After the worst has happened
After the worst has happened by Rebecca Helman
It is the end of my Honours year. I am at a party to celebrate. I am shivering, despite the warm evening as I stand with a group of my classmates on the patio. We are anxiously waiting to hear if the two girls who left the party to go for a walk and did not return, have been found. Someone comes running towards us out of the darkness. He takes a breath, “the worst has happened”, a pause… “they have been raped”.
I have thought of those words many times in the last five years. I have been recalled to them again in the past few weeks as another spate of highly publicised rapes (and murders) infiltrate my consciousness:
RAPE IS THE WORST THING THAT CAN HAPPEN TO A WOMXN
I hear this message echoed in the words of Judge Kgomo as he hands down sentencing to serial rapist Christian Cornelius Julies in the North West. “It is unquestionable that if he was not stopped in his tracks, belatedly though, the devastation of girls and women’s lives would have continued”.
I hear it in the numerous posts on Facebook that recur on my news feed which proclaim that “my biggest fear is being raped”.
I am torn as I write this because it was my biggest fear -so much so that at the moment that I was being dragged into the bushes I thought to myself “oh god this – the worst thing – is finally happening to me”. But what does it mean for me now? What can I do now that the worst has happened to me?

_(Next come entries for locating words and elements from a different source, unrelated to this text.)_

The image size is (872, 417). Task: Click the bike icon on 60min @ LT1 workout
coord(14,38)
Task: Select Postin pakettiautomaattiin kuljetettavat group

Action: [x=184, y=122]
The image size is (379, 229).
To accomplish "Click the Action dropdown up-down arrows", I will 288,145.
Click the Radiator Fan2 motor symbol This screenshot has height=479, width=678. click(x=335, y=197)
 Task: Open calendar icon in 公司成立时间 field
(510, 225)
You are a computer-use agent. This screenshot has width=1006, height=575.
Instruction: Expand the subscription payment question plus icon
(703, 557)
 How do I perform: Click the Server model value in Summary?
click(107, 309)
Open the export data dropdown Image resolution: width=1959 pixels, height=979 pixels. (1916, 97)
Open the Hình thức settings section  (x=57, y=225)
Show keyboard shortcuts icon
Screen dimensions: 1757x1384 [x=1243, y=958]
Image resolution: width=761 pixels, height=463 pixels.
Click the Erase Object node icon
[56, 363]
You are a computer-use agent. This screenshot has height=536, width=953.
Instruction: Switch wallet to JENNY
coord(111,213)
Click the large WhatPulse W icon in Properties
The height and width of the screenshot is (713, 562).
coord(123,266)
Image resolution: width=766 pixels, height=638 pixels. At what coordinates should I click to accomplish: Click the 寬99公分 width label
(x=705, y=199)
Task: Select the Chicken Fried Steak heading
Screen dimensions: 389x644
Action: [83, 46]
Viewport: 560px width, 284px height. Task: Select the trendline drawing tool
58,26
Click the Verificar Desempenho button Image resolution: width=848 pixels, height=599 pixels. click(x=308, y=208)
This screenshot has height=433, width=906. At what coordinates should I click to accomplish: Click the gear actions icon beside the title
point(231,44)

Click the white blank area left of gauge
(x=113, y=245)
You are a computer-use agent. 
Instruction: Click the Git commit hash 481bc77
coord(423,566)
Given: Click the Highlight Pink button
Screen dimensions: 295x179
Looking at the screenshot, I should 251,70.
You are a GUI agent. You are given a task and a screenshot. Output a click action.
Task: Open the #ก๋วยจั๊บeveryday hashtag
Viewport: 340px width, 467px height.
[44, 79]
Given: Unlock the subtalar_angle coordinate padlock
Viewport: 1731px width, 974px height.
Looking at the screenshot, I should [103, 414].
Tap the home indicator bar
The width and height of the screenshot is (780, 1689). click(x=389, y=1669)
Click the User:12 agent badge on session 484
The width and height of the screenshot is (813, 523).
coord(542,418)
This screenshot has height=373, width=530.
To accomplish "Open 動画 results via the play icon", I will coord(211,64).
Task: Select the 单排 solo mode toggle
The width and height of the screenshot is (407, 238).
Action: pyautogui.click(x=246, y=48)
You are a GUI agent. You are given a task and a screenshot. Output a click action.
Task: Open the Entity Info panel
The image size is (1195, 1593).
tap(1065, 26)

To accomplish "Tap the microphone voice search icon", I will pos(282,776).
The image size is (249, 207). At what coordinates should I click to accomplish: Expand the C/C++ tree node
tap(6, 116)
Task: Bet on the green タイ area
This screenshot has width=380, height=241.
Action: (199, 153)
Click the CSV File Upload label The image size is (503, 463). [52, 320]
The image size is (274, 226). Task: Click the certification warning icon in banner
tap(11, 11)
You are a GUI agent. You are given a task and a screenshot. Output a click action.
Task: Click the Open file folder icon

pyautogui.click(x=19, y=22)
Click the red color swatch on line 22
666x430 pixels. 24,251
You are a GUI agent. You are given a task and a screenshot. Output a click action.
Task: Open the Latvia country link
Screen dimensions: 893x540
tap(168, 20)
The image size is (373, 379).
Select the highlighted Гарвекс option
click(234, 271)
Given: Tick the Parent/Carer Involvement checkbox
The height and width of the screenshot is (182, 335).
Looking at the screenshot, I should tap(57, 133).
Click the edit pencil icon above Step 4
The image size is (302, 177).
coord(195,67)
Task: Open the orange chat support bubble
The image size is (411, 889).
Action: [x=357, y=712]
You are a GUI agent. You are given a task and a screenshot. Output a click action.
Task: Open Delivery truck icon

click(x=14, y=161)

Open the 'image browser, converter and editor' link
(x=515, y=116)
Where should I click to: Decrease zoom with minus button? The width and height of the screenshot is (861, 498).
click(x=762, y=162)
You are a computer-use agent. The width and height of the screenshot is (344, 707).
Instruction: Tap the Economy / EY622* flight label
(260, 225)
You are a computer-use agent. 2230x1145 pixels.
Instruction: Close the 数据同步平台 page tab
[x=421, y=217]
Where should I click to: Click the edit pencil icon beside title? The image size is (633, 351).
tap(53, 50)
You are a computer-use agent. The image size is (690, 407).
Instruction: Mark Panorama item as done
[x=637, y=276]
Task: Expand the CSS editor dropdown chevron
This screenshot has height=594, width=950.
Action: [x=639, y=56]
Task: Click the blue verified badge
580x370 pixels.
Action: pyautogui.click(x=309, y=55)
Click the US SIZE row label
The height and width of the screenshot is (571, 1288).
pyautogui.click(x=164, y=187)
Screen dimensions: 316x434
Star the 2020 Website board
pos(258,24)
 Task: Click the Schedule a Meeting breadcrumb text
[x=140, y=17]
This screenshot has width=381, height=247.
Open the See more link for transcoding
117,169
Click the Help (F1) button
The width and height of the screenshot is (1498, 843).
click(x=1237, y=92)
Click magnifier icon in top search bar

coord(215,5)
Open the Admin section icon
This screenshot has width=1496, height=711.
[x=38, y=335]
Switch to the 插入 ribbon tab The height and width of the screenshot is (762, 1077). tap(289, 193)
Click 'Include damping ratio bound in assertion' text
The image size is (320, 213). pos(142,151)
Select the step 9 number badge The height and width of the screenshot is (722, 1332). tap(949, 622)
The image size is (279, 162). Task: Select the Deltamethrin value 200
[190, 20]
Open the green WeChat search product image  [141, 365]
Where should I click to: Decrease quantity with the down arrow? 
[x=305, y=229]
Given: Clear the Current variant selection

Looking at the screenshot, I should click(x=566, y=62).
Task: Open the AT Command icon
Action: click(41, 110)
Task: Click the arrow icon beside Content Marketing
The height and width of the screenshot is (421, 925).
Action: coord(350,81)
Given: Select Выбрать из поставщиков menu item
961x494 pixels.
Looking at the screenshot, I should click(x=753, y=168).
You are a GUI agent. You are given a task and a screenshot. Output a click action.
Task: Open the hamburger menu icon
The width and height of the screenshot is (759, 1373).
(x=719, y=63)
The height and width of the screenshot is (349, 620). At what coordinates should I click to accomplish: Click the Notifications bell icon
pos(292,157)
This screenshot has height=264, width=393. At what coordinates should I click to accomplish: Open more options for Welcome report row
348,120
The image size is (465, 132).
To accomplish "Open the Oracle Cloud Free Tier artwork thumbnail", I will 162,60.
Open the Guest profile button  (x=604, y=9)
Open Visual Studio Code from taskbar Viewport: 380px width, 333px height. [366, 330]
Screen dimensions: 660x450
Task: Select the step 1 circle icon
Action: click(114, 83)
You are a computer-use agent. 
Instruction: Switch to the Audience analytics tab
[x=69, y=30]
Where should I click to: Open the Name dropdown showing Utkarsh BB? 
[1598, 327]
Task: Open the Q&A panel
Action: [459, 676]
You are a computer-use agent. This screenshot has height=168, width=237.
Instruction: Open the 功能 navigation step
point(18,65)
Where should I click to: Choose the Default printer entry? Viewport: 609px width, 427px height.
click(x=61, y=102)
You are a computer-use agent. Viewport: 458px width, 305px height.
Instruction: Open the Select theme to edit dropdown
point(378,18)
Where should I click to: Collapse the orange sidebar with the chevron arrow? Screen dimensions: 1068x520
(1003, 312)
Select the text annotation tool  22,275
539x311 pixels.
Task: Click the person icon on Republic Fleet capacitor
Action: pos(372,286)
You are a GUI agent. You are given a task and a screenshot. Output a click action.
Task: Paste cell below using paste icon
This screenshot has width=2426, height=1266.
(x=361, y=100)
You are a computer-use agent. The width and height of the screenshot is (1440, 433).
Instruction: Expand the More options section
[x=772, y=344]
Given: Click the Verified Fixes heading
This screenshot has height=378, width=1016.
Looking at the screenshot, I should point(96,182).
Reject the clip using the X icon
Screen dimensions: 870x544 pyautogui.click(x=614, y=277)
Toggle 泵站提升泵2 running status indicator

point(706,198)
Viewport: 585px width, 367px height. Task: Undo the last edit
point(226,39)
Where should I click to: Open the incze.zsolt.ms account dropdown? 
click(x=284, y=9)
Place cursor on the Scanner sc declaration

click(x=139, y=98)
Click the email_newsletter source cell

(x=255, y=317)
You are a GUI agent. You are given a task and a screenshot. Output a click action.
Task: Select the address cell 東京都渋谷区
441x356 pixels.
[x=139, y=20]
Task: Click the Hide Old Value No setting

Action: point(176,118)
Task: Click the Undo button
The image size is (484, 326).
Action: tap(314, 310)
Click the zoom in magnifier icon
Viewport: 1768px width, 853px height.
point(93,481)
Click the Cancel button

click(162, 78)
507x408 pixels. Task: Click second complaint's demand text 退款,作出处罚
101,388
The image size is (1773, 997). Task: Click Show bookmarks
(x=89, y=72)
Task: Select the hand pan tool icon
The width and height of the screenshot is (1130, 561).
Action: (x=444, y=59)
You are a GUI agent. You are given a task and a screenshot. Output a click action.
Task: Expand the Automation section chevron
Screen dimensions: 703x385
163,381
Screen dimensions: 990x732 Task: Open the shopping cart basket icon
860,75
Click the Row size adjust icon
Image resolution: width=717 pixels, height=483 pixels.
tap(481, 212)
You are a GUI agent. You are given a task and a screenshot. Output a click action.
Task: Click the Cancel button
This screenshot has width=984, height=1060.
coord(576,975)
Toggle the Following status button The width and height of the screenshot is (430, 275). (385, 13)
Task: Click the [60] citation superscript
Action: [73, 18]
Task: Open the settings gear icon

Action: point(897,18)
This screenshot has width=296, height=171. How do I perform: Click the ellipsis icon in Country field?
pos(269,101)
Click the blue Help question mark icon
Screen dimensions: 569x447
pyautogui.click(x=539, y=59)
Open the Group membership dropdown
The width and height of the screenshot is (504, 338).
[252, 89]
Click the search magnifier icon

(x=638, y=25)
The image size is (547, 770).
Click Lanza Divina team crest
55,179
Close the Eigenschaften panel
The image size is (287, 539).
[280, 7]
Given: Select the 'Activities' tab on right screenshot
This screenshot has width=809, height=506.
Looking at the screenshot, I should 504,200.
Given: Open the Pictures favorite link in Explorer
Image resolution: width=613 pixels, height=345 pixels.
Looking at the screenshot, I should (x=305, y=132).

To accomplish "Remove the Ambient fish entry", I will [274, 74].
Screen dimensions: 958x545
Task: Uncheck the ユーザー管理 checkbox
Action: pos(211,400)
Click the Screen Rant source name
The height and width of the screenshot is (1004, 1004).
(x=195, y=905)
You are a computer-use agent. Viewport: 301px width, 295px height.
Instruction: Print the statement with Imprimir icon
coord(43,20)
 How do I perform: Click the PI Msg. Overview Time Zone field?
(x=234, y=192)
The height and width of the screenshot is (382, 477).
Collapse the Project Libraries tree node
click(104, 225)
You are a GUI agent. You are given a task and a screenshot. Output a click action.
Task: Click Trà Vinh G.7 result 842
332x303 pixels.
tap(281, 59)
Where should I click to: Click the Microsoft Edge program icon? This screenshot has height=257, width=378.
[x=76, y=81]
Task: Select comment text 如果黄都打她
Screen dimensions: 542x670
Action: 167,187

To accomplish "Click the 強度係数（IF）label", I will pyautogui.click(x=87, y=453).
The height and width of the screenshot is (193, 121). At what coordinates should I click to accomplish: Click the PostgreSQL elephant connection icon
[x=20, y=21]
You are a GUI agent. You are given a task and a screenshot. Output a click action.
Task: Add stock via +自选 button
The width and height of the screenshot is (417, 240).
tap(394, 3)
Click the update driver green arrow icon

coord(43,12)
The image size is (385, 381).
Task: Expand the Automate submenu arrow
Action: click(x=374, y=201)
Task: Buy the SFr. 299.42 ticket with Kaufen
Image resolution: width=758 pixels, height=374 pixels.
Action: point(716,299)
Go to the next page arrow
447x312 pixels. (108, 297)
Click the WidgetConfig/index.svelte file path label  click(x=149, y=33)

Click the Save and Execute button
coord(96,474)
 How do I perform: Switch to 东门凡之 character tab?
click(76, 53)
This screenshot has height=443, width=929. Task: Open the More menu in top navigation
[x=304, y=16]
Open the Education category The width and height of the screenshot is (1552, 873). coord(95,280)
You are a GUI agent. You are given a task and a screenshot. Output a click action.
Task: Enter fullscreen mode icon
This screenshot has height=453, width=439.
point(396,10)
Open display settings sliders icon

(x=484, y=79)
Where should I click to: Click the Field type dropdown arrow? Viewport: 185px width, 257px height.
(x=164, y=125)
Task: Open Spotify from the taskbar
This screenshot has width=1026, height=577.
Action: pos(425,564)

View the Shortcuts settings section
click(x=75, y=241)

According to this narrative my life has been devastated, I have been violated in the most extreme way imaginable, I am worse than dead. I have struggled under the weight of this for 18 months now. I have tried to reconstitute myself amidst the constant echo that this is not actually possible – that I will never be whole and unbroken ever again.
I am not denying that being raped is terrifying and terrible. How could I deny this? It was terrifying and terrible – so terrifying and terrible that I left my body for a while and just hovered above myself, trying not to look down on what was happening.
BUT I am concerned about how the dominant narratives about sexual violence, including the one that being raped is the worst thing, impact on the ability to move beyond the terrifying and terribleness of rape. How is it possible to heal when disclosing an experience of trauma is met with “Oh my goodness! That is my worst fear!”? How are those who have been violated supposed to heal when they are constantly reminded that they have been dehumanised in the most severe way?
I am not suggesting that we should not continue to call out the horror that is sexual violence. All instances of sexual violence are unacceptable and need to be plainly rendered as such.
But I am asking that we think more carefully about how we do this so that we do not reinscribe pain and horror on the bodies, psyches and souls of those around us.